LISTED ENTRIES section start

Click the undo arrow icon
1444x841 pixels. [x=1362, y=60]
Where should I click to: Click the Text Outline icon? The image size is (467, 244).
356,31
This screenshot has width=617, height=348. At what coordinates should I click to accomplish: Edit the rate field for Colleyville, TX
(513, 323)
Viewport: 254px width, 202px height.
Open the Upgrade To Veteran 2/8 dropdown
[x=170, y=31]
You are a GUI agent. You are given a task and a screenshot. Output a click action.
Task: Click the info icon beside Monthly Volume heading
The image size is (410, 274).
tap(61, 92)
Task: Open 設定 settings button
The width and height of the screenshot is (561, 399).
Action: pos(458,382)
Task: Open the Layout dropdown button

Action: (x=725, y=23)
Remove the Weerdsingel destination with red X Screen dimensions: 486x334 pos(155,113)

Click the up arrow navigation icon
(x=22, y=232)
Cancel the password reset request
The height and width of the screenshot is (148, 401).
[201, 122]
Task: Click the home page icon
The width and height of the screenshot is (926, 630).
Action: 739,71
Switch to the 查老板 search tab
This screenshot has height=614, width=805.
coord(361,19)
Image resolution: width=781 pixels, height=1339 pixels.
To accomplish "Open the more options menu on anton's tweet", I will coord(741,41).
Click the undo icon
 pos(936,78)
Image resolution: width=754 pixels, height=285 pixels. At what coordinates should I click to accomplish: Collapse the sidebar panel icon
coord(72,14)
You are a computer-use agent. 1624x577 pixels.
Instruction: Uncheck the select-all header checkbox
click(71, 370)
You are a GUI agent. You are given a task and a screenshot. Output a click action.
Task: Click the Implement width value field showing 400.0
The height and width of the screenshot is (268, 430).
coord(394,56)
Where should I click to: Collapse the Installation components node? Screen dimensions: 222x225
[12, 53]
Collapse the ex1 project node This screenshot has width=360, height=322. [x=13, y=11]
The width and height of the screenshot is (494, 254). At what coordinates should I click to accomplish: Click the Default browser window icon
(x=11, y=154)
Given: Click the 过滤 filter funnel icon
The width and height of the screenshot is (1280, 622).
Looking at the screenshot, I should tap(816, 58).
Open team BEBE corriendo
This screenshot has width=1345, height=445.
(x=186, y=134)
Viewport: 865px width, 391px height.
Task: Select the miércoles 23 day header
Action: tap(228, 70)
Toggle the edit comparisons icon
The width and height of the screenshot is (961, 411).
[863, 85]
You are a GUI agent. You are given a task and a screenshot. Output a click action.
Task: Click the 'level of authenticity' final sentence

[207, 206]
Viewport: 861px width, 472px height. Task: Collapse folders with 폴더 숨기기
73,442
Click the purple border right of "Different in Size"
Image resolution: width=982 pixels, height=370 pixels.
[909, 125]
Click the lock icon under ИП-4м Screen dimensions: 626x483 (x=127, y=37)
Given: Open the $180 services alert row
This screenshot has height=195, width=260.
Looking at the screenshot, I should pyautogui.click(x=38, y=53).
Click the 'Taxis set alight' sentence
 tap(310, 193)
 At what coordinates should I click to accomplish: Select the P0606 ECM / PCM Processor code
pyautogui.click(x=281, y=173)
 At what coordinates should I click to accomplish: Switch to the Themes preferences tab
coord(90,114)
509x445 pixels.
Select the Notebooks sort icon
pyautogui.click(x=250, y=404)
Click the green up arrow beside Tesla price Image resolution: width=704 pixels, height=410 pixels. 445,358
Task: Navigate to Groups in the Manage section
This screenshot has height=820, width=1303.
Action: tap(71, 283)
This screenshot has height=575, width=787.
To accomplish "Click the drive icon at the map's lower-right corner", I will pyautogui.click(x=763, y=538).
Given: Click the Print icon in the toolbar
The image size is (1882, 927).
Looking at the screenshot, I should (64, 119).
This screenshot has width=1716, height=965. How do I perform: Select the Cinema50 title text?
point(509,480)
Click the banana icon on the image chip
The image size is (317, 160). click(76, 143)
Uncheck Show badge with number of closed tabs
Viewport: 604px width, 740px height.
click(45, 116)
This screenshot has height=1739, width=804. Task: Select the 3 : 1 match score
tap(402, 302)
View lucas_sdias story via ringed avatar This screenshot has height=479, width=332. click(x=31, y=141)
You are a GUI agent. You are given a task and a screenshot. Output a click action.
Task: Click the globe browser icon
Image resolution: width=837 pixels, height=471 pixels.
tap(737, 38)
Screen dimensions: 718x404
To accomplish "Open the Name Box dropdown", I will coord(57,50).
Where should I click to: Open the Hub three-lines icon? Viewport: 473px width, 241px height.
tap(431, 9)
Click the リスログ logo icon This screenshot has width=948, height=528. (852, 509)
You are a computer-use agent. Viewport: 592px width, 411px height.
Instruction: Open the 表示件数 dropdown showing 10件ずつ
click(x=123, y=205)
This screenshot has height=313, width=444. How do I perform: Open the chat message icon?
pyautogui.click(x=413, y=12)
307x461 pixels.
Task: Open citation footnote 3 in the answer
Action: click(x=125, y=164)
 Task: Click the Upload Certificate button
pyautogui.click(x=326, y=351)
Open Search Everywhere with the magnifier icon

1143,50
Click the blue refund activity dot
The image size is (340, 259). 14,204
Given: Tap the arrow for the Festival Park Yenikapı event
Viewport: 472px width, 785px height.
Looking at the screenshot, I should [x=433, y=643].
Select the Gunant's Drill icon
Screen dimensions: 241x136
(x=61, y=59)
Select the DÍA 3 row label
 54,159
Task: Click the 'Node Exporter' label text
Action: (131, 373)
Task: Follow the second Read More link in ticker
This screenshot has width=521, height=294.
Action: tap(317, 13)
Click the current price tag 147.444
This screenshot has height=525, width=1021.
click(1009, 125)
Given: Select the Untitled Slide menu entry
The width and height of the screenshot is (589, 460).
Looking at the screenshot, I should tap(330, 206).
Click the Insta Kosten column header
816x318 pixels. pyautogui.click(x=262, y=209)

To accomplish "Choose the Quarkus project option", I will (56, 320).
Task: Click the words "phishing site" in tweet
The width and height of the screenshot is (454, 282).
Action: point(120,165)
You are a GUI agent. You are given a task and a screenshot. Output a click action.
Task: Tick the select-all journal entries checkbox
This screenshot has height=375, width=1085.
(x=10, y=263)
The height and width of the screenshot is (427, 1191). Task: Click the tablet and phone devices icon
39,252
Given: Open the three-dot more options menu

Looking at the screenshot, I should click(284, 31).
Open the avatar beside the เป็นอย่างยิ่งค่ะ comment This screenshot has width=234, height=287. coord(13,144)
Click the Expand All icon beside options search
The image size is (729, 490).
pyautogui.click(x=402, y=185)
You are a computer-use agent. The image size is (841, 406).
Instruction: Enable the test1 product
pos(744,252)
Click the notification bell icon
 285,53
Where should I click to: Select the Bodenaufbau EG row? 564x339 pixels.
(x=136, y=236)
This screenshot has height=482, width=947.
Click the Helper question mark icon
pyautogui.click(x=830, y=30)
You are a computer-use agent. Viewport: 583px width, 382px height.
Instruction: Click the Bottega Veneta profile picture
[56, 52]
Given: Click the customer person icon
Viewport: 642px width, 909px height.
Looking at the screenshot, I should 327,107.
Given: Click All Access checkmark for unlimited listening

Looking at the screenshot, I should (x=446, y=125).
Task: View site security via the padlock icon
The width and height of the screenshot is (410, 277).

LISTED ENTRIES section end

TASK OBJECTIVE =>
Please write out the entries exactly, keeping every line intact.

OUTPUT FOR THIS TASK =>
Click the undo arrow icon
1444x841 pixels. [x=1362, y=60]
Where should I click to: Click the Text Outline icon? The image size is (467, 244).
356,31
This screenshot has width=617, height=348. At what coordinates should I click to accomplish: Edit the rate field for Colleyville, TX
(513, 323)
Viewport: 254px width, 202px height.
Open the Upgrade To Veteran 2/8 dropdown
[x=170, y=31]
You are a GUI agent. You are given a task and a screenshot. Output a click action.
Task: Click the info icon beside Monthly Volume heading
The image size is (410, 274).
tap(61, 92)
Task: Open 設定 settings button
The width and height of the screenshot is (561, 399).
Action: pos(458,382)
Task: Open the Layout dropdown button

Action: (x=725, y=23)
Remove the Weerdsingel destination with red X Screen dimensions: 486x334 pos(155,113)

Click the up arrow navigation icon
(x=22, y=232)
Cancel the password reset request
The height and width of the screenshot is (148, 401).
[201, 122]
Task: Click the home page icon
The width and height of the screenshot is (926, 630).
Action: 739,71
Switch to the 查老板 search tab
This screenshot has height=614, width=805.
coord(361,19)
Image resolution: width=781 pixels, height=1339 pixels.
To accomplish "Open the more options menu on anton's tweet", I will coord(741,41).
Click the undo icon
 pos(936,78)
Image resolution: width=754 pixels, height=285 pixels. At what coordinates should I click to accomplish: Collapse the sidebar panel icon
coord(72,14)
You are a computer-use agent. 1624x577 pixels.
Instruction: Uncheck the select-all header checkbox
click(71, 370)
You are a GUI agent. You are given a task and a screenshot. Output a click action.
Task: Click the Implement width value field showing 400.0
The height and width of the screenshot is (268, 430).
coord(394,56)
Where should I click to: Collapse the Installation components node? Screen dimensions: 222x225
[12, 53]
Collapse the ex1 project node This screenshot has width=360, height=322. [x=13, y=11]
The width and height of the screenshot is (494, 254). At what coordinates should I click to accomplish: Click the Default browser window icon
(x=11, y=154)
Given: Click the 过滤 filter funnel icon
The width and height of the screenshot is (1280, 622).
Looking at the screenshot, I should tap(816, 58).
Open team BEBE corriendo
This screenshot has width=1345, height=445.
(x=186, y=134)
Viewport: 865px width, 391px height.
Task: Select the miércoles 23 day header
Action: tap(228, 70)
Toggle the edit comparisons icon
The width and height of the screenshot is (961, 411).
[863, 85]
You are a GUI agent. You are given a task and a screenshot. Output a click action.
Task: Click the 'level of authenticity' final sentence

[207, 206]
Viewport: 861px width, 472px height. Task: Collapse folders with 폴더 숨기기
73,442
Click the purple border right of "Different in Size"
Image resolution: width=982 pixels, height=370 pixels.
[909, 125]
Click the lock icon under ИП-4м Screen dimensions: 626x483 (x=127, y=37)
Given: Open the $180 services alert row
This screenshot has height=195, width=260.
Looking at the screenshot, I should pyautogui.click(x=38, y=53).
Click the 'Taxis set alight' sentence
 tap(310, 193)
 At what coordinates should I click to accomplish: Select the P0606 ECM / PCM Processor code
pyautogui.click(x=281, y=173)
 At what coordinates should I click to accomplish: Switch to the Themes preferences tab
coord(90,114)
509x445 pixels.
Select the Notebooks sort icon
pyautogui.click(x=250, y=404)
Click the green up arrow beside Tesla price Image resolution: width=704 pixels, height=410 pixels. 445,358
Task: Navigate to Groups in the Manage section
This screenshot has height=820, width=1303.
Action: tap(71, 283)
This screenshot has height=575, width=787.
To accomplish "Click the drive icon at the map's lower-right corner", I will pyautogui.click(x=763, y=538).
Given: Click the Print icon in the toolbar
The image size is (1882, 927).
Looking at the screenshot, I should (64, 119).
This screenshot has width=1716, height=965. How do I perform: Select the Cinema50 title text?
point(509,480)
Click the banana icon on the image chip
The image size is (317, 160). click(76, 143)
Uncheck Show badge with number of closed tabs
Viewport: 604px width, 740px height.
click(45, 116)
This screenshot has height=1739, width=804. Task: Select the 3 : 1 match score
tap(402, 302)
View lucas_sdias story via ringed avatar This screenshot has height=479, width=332. click(x=31, y=141)
You are a GUI agent. You are given a task and a screenshot. Output a click action.
Task: Click the globe browser icon
Image resolution: width=837 pixels, height=471 pixels.
tap(737, 38)
Screen dimensions: 718x404
To accomplish "Open the Name Box dropdown", I will coord(57,50).
Where should I click to: Open the Hub three-lines icon? Viewport: 473px width, 241px height.
tap(431, 9)
Click the リスログ logo icon This screenshot has width=948, height=528. (852, 509)
You are a computer-use agent. Viewport: 592px width, 411px height.
Instruction: Open the 表示件数 dropdown showing 10件ずつ
click(x=123, y=205)
This screenshot has height=313, width=444. How do I perform: Open the chat message icon?
pyautogui.click(x=413, y=12)
307x461 pixels.
Task: Open citation footnote 3 in the answer
Action: click(x=125, y=164)
 Task: Click the Upload Certificate button
pyautogui.click(x=326, y=351)
Open Search Everywhere with the magnifier icon

1143,50
Click the blue refund activity dot
The image size is (340, 259). 14,204
Given: Tap the arrow for the Festival Park Yenikapı event
Viewport: 472px width, 785px height.
Looking at the screenshot, I should [x=433, y=643].
Select the Gunant's Drill icon
Screen dimensions: 241x136
(x=61, y=59)
Select the DÍA 3 row label
 54,159
Task: Click the 'Node Exporter' label text
Action: (131, 373)
Task: Follow the second Read More link in ticker
This screenshot has width=521, height=294.
Action: tap(317, 13)
Click the current price tag 147.444
This screenshot has height=525, width=1021.
click(1009, 125)
Given: Select the Untitled Slide menu entry
The width and height of the screenshot is (589, 460).
Looking at the screenshot, I should tap(330, 206).
Click the Insta Kosten column header
816x318 pixels. pyautogui.click(x=262, y=209)

To accomplish "Choose the Quarkus project option", I will (56, 320).
Task: Click the words "phishing site" in tweet
The width and height of the screenshot is (454, 282).
Action: point(120,165)
You are a GUI agent. You are given a task and a screenshot. Output a click action.
Task: Tick the select-all journal entries checkbox
This screenshot has height=375, width=1085.
(x=10, y=263)
The height and width of the screenshot is (427, 1191). Task: Click the tablet and phone devices icon
39,252
Given: Open the three-dot more options menu

Looking at the screenshot, I should click(284, 31).
Open the avatar beside the เป็นอย่างยิ่งค่ะ comment This screenshot has width=234, height=287. coord(13,144)
Click the Expand All icon beside options search
The image size is (729, 490).
pyautogui.click(x=402, y=185)
You are a computer-use agent. The image size is (841, 406).
Instruction: Enable the test1 product
pos(744,252)
Click the notification bell icon
 285,53
Where should I click to: Select the Bodenaufbau EG row? 564x339 pixels.
(x=136, y=236)
This screenshot has height=482, width=947.
Click the Helper question mark icon
pyautogui.click(x=830, y=30)
You are a computer-use agent. Viewport: 583px width, 382px height.
Instruction: Click the Bottega Veneta profile picture
[56, 52]
Given: Click the customer person icon
Viewport: 642px width, 909px height.
Looking at the screenshot, I should 327,107.
Given: Click All Access checkmark for unlimited listening

Looking at the screenshot, I should (x=446, y=125).
Task: View site security via the padlock icon
The width and height of the screenshot is (410, 277).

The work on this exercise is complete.